** Directions for this task **
From the top of the records below down to the line containing "The height and width of the screenshot is (423, 961).", reproduce every line exactly.

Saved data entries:
___

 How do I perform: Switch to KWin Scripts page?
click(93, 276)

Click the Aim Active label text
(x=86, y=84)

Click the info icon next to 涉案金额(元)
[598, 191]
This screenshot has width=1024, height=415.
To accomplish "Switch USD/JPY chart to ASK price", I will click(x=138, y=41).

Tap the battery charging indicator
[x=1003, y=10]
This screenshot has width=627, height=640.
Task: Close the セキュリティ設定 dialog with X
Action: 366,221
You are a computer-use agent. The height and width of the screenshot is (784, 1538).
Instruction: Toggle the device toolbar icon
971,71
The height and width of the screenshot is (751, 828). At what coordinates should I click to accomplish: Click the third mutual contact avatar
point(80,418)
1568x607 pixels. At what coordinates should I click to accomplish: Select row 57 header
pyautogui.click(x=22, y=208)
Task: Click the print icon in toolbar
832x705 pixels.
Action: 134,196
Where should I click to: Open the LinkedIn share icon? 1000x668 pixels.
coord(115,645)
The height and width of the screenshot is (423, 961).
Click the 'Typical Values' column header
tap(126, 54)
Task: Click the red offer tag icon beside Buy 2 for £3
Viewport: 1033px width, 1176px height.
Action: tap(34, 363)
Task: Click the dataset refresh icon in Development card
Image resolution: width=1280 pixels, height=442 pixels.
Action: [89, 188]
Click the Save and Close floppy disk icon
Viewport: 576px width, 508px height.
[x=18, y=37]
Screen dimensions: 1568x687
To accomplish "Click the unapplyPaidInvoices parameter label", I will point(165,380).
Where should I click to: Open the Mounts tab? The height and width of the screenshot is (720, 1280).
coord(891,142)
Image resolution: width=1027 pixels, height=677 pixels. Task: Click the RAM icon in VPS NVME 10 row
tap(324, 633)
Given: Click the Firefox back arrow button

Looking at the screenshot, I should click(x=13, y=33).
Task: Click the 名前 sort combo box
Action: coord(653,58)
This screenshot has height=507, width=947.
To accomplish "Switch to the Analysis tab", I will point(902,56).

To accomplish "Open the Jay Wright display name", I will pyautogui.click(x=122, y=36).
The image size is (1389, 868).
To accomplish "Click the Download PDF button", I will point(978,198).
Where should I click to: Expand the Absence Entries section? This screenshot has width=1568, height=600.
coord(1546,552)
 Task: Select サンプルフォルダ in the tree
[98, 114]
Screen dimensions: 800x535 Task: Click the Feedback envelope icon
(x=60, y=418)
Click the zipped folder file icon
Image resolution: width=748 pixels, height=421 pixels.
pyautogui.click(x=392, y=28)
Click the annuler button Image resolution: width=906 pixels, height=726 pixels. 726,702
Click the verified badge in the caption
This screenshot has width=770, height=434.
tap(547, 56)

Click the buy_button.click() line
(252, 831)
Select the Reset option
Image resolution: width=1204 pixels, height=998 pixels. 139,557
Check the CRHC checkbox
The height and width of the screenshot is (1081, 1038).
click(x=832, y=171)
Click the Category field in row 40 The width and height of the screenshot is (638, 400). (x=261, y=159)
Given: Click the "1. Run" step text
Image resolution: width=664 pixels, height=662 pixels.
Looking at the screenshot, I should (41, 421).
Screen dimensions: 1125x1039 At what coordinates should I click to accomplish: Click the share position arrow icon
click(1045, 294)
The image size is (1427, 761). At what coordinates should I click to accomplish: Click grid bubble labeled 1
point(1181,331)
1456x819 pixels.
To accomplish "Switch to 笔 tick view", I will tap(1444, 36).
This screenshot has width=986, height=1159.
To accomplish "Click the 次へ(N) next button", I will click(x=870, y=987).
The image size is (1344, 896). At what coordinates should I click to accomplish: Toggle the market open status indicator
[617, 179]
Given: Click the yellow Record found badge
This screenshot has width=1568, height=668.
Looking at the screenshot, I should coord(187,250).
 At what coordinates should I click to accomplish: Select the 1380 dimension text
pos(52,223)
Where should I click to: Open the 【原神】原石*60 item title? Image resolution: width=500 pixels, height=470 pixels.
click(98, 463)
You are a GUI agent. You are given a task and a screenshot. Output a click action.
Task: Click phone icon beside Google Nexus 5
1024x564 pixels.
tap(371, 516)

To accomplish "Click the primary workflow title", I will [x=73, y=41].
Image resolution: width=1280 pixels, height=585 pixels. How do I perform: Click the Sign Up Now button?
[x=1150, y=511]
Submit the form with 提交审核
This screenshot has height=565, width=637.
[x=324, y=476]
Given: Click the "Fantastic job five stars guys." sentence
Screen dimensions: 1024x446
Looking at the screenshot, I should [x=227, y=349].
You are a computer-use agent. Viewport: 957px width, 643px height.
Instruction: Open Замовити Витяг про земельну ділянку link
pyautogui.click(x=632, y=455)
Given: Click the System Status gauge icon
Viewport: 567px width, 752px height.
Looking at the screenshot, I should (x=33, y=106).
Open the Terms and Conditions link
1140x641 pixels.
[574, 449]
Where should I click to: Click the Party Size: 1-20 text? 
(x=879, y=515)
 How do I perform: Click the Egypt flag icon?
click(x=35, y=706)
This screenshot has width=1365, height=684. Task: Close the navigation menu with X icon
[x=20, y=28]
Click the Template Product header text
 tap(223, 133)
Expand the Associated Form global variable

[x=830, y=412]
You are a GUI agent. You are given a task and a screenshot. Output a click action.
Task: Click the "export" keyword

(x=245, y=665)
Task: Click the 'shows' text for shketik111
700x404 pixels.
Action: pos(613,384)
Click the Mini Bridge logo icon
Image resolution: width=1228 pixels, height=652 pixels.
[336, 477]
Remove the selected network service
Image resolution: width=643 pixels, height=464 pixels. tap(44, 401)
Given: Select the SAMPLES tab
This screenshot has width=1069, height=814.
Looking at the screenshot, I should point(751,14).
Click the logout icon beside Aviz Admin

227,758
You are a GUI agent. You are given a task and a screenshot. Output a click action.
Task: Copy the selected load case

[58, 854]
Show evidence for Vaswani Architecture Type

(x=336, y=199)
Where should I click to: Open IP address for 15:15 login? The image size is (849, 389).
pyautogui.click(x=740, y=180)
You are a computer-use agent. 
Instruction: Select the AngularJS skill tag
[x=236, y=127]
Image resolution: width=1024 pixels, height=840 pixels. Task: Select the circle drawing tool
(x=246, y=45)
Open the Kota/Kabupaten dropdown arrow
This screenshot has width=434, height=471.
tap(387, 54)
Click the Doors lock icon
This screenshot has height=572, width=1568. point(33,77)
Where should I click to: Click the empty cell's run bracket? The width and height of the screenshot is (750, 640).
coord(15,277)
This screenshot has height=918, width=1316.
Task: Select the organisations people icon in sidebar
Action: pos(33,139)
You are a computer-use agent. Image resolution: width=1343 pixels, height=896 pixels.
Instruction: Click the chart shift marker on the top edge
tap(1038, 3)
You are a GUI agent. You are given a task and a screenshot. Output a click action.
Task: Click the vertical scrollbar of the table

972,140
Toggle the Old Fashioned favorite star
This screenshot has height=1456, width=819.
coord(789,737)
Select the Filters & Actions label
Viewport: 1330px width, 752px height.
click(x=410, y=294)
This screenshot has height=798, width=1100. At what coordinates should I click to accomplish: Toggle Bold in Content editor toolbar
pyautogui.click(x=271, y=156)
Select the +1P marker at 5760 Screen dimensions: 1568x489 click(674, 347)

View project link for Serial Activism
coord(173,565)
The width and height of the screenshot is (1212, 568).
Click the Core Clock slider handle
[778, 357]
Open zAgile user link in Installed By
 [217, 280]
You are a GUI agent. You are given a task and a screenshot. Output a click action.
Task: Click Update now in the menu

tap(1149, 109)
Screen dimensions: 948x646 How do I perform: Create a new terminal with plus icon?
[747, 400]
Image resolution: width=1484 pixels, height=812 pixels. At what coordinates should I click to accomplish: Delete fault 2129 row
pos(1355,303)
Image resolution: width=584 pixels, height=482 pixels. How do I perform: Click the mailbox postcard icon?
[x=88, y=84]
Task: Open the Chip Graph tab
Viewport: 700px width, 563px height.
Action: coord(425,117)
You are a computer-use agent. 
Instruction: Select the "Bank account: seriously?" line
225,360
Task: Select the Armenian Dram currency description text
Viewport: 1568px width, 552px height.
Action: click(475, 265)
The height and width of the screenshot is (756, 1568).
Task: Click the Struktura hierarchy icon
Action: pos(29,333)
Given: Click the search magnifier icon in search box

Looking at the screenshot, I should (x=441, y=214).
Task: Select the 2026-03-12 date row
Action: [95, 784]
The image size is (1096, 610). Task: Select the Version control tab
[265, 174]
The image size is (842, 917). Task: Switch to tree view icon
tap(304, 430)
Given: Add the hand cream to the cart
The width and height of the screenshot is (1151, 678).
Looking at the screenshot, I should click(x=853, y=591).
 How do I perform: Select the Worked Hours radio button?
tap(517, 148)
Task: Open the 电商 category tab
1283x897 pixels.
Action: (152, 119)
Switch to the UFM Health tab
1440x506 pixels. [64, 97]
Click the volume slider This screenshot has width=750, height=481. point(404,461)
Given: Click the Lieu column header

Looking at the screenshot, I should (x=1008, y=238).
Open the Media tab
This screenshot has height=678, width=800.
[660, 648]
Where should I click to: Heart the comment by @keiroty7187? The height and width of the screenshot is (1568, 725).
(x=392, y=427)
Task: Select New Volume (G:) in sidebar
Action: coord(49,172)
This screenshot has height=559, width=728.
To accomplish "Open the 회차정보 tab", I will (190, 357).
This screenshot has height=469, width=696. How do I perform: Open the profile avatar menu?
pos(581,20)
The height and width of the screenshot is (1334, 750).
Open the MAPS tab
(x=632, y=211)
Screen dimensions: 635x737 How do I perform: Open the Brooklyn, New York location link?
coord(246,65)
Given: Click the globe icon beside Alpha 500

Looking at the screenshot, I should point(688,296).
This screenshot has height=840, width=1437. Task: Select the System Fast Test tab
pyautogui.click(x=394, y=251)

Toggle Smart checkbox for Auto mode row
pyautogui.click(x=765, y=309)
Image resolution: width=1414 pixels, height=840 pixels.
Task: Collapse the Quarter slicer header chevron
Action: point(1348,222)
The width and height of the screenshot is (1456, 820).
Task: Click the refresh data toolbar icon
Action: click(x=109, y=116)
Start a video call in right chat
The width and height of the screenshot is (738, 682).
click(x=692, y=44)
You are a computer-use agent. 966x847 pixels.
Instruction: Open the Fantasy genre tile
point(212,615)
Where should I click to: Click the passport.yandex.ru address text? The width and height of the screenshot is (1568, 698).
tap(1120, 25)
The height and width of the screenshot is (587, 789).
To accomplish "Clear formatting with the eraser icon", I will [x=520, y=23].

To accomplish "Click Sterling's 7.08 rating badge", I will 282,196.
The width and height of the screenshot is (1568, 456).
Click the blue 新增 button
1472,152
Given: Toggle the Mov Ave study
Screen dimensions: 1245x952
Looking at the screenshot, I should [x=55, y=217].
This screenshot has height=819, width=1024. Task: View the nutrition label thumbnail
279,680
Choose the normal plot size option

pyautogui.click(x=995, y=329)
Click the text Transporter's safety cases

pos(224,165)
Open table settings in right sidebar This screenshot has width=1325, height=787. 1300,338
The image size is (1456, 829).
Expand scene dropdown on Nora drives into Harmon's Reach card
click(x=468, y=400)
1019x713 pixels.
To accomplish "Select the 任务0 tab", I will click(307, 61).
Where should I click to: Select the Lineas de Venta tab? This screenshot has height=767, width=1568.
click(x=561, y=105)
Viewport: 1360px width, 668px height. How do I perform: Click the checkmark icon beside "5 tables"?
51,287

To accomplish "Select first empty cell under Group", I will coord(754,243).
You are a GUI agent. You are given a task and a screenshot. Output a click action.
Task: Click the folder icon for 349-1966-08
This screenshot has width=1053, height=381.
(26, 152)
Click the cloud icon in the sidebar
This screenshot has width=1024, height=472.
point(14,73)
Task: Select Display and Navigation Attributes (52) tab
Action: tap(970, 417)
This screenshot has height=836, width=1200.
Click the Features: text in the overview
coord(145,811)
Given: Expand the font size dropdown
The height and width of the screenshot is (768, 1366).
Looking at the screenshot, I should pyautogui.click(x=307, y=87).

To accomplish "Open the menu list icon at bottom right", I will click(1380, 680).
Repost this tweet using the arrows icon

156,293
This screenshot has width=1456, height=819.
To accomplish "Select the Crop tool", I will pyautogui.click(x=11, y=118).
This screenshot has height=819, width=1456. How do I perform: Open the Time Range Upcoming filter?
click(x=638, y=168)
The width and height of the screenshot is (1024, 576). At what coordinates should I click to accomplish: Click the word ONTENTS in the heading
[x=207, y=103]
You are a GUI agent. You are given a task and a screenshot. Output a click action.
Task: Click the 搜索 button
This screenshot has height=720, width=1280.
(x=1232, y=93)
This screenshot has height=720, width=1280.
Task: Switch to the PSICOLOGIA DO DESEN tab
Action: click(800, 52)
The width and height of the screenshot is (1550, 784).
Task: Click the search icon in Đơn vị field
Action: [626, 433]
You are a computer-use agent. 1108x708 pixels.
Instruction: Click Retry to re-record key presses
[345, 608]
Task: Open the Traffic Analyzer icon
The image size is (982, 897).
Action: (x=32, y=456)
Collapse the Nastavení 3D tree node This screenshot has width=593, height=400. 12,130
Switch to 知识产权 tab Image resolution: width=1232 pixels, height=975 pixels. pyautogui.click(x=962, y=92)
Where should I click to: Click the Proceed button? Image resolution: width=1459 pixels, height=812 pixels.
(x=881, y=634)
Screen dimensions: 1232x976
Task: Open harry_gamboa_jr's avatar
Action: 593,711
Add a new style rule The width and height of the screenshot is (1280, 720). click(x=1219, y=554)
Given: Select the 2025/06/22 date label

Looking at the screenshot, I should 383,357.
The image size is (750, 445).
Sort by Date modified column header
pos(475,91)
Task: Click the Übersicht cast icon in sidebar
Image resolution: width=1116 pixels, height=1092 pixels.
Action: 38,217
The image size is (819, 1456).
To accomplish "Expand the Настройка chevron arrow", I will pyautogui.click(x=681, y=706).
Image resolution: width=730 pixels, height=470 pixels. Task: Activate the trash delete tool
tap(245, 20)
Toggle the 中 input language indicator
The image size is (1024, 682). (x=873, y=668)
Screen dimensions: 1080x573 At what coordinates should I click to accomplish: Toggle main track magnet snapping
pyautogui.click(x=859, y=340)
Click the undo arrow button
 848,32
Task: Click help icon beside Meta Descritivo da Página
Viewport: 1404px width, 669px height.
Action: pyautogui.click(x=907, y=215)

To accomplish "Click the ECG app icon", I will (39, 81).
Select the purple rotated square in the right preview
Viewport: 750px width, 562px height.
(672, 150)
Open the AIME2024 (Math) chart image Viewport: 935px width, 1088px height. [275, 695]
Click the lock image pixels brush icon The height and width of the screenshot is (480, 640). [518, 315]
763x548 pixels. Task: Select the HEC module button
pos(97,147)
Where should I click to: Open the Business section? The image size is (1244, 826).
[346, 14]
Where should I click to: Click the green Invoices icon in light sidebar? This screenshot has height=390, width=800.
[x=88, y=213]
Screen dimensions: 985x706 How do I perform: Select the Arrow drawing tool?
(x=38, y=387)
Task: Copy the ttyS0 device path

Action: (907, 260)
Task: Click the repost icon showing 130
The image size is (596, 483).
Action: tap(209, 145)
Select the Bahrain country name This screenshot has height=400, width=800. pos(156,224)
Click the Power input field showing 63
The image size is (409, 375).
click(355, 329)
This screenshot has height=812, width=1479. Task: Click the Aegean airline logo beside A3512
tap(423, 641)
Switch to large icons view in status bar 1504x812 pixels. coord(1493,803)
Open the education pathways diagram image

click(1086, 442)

___

** Answer box **
 How do I perform: Switch to KWin Scripts page?
click(93, 276)

Click the Aim Active label text
(x=86, y=84)

Click the info icon next to 涉案金额(元)
[598, 191]
This screenshot has width=1024, height=415.
To accomplish "Switch USD/JPY chart to ASK price", I will click(x=138, y=41).

Tap the battery charging indicator
[x=1003, y=10]
This screenshot has width=627, height=640.
Task: Close the セキュリティ設定 dialog with X
Action: 366,221
You are a computer-use agent. The height and width of the screenshot is (784, 1538).
Instruction: Toggle the device toolbar icon
971,71
The height and width of the screenshot is (751, 828). At what coordinates should I click to accomplish: Click the third mutual contact avatar
point(80,418)
1568x607 pixels. At what coordinates should I click to accomplish: Select row 57 header
pyautogui.click(x=22, y=208)
Task: Click the print icon in toolbar
832x705 pixels.
Action: 134,196
Where should I click to: Open the LinkedIn share icon? 1000x668 pixels.
coord(115,645)
The height and width of the screenshot is (423, 961).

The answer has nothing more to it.